特集:夏だ!エスニック料理de 汗をかこう!Ethnic in Hong Kong 1

2016/07/06

カバー
“エスニックな人たち”に会ってきた!

多種・多彩なスパイスやハーブ抜きで
インドネシア料理は語れません
Kaum  by Potato Head
リサ・バージャノさん●インドネシア出身
共同オーナー、美食活動家
リサ・バージャノさん
Ms. Lisa Virgano

ジャカルタに本店を置き、バリ島ではレストラン、バー、プール、デイベッドが揃う、知る人ぞ知るエリア最大級のビーチクラブ「Potato Head Beach Club」。第二のSOHOとして注目を集めるエリア、西営盤(サイインプン)の第三街(Third St.)に待望の香港店「Potato Head」をオープンした。同店はコーヒーショップ、リテールショップ、バー、レストランが一体となった、リゾートライフスタイルを提案する。インテリアは日本の有名デザイナー藤本壮介が手掛け、バリのリゾートのビーチの雰囲気を再現。中でも注目したいのは、インドネシアンレストラン「Kaum」だ。インドネシアの島々のいろいろな伝統料理と、モダンにアレンジされた料理を味わうことができる。オープンしてまだ2ヶ月余りで既に注目を集めている同店のオーナーの一人、リサ・バージャノさんにお話を伺った。

インドネシア料理ってどんな料理?

記録一覧 ▸
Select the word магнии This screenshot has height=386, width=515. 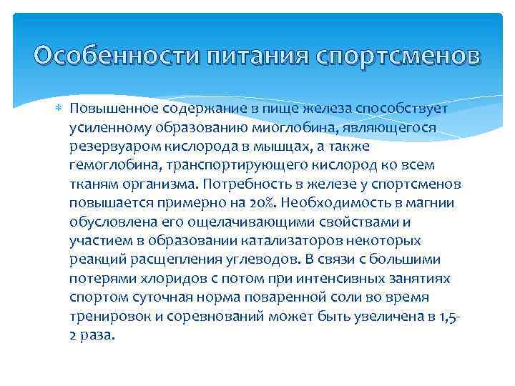pos(431,202)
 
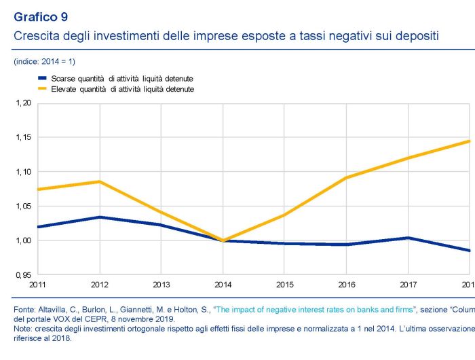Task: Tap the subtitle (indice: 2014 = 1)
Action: (x=44, y=62)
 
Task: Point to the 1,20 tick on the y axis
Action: (x=23, y=103)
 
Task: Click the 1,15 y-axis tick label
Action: (x=23, y=138)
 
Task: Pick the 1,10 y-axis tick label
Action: (x=23, y=172)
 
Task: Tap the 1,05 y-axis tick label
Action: (x=23, y=206)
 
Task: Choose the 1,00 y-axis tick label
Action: (x=23, y=240)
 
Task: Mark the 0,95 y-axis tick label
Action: (x=23, y=275)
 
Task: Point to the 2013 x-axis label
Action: (x=162, y=284)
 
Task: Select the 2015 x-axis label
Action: (x=285, y=284)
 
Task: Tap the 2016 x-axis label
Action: (x=347, y=284)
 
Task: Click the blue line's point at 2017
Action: (x=408, y=238)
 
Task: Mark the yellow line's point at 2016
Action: (x=347, y=178)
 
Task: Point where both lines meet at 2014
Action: (x=223, y=240)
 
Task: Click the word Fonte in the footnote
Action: (x=24, y=310)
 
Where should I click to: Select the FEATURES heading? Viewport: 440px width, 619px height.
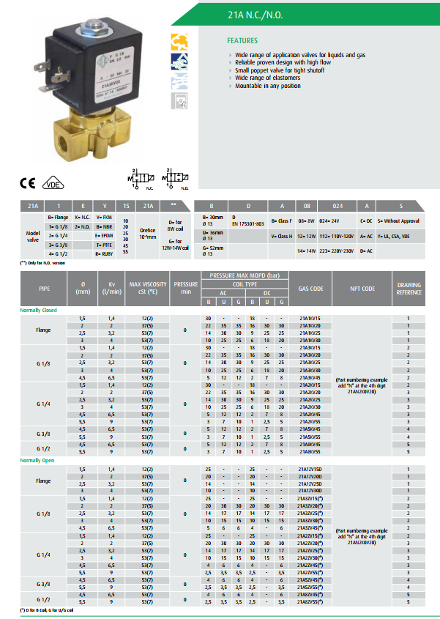[242, 41]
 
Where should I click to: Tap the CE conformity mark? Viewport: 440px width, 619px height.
[26, 185]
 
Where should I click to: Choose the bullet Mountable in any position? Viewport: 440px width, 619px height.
[268, 86]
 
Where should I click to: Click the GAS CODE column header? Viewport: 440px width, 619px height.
[311, 289]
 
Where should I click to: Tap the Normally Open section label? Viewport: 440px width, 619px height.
[37, 460]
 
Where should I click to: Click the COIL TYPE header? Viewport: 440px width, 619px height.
[245, 285]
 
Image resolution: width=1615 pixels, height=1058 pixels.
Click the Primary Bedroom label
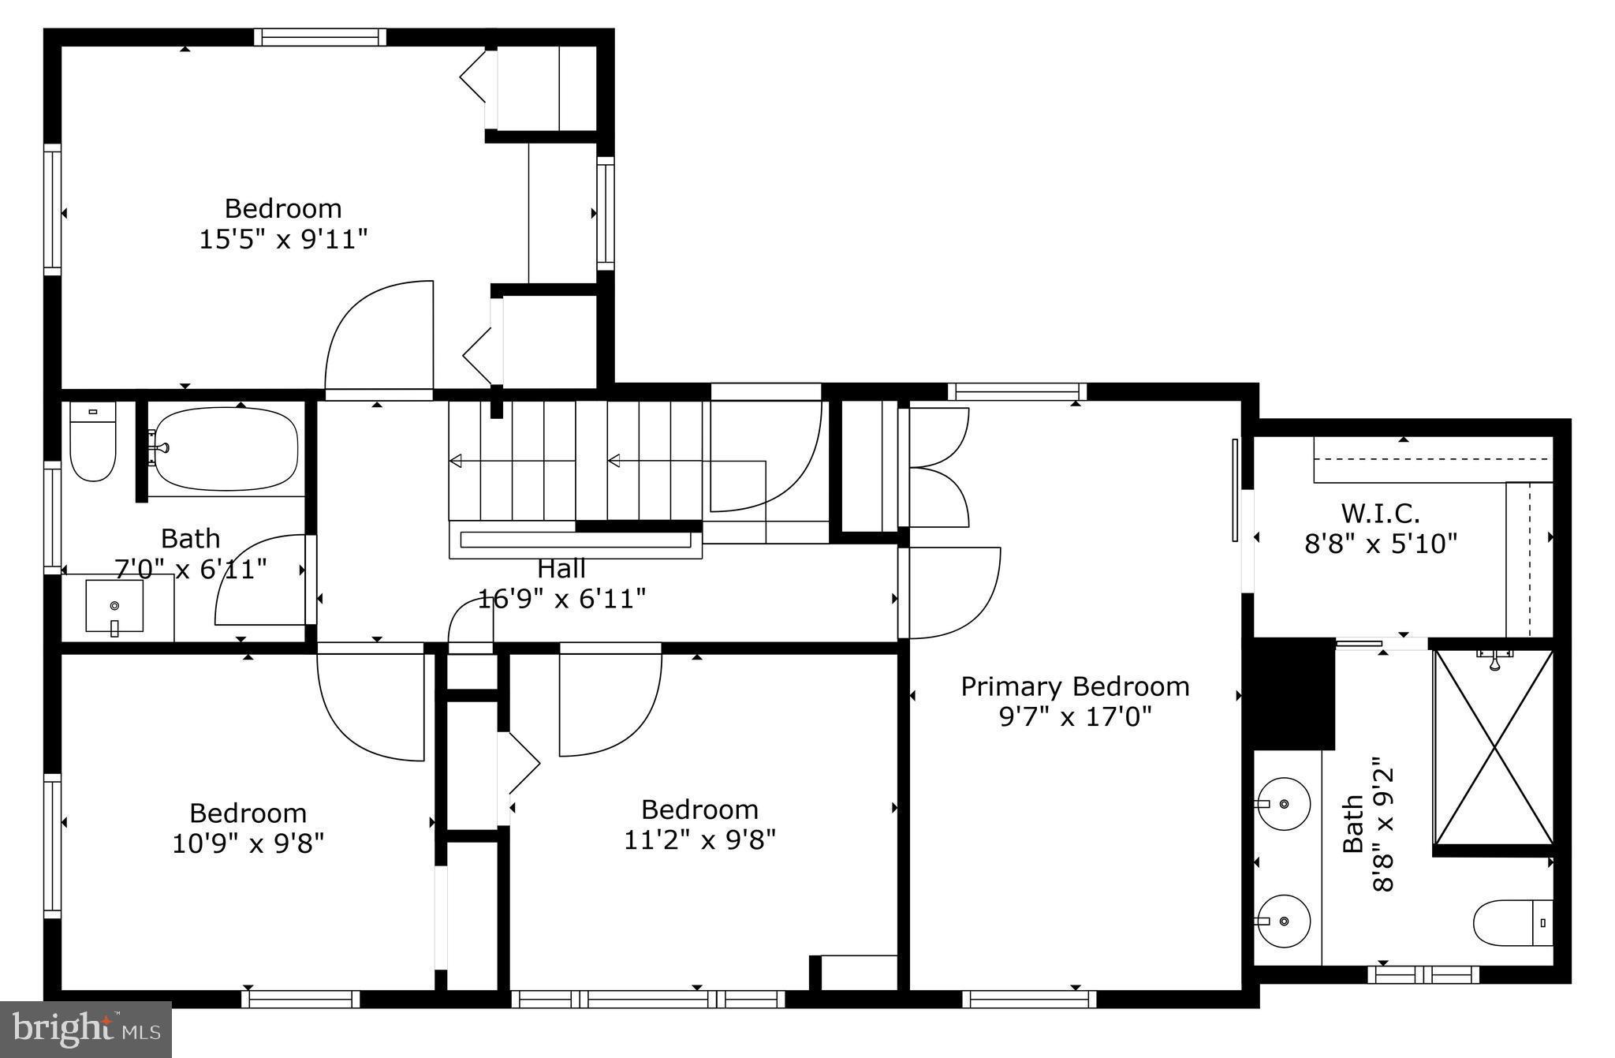tap(1074, 686)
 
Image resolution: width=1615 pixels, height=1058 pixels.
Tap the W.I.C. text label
tap(1380, 514)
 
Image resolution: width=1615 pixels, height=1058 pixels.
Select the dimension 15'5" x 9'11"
tap(283, 238)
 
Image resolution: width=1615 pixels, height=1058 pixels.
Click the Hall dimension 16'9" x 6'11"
tap(561, 599)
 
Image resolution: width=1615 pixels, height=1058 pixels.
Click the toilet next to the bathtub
tap(92, 442)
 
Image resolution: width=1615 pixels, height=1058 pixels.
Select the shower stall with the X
tap(1494, 748)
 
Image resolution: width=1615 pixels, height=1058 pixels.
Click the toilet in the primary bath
tap(1512, 922)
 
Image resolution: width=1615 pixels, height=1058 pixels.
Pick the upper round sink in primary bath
tap(1284, 804)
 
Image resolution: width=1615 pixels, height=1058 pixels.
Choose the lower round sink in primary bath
tap(1284, 921)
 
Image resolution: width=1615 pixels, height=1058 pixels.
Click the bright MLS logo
tap(85, 1029)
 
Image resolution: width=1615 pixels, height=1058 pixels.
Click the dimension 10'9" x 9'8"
tap(248, 843)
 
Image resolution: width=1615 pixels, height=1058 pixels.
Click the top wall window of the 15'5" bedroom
tap(320, 37)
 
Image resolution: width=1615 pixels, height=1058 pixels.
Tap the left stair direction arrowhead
tap(456, 461)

取り組む課題 ▸
[a] 原文のうち、「多種・多彩なスパイスやハーブ抜きで」で始まり「インドネシア料理ってどんな料理?」で終わる部分を、一字も変えずに書き写す。
[b] 一覧から、「Task: Mark the 0,95 y-axis tick label」を含む行に始まり「Action: (x=347, y=178)」を含む行までを、両端の行も含めてそのまま書き出す。

回答 ▸
[a]
多種・多彩なスパイスやハーブ抜きで
インドネシア料理は語れません
Kaum  by Potato Head
リサ・バージャノさん●インドネシア出身
共同オーナー、美食活動家
リサ・バージャノさん
Ms. Lisa Virgano

ジャカルタに本店を置き、バリ島ではレストラン、バー、プール、デイベッドが揃う、知る人ぞ知るエリア最大級のビーチクラブ「Potato Head Beach Club」。第二のSOHOとして注目を集めるエリア、西営盤(サイインプン)の第三街(Third St.)に待望の香港店「Potato Head」をオープンした。同店はコーヒーショップ、リテールショップ、バー、レストランが一体となった、リゾートライフスタイルを提案する。インテリアは日本の有名デザイナー藤本壮介が手掛け、バリのリゾートのビーチの雰囲気を再現。中でも注目したいのは、インドネシアンレストラン「Kaum」だ。インドネシアの島々のいろいろな伝統料理と、モダンにアレンジされた料理を味わうことができる。オープンしてまだ2ヶ月余りで既に注目を集めている同店のオーナーの一人、リサ・バージャノさんにお話を伺った。

インドネシア料理ってどんな料理?

[b]
Task: Mark the 0,95 y-axis tick label
Action: (x=23, y=275)
 
Task: Point to the 2013 x-axis label
Action: (x=162, y=284)
 
Task: Select the 2015 x-axis label
Action: (x=285, y=284)
 
Task: Tap the 2016 x-axis label
Action: (x=347, y=284)
 
Task: Click the blue line's point at 2017
Action: (x=408, y=238)
 
Task: Mark the yellow line's point at 2016
Action: (x=347, y=178)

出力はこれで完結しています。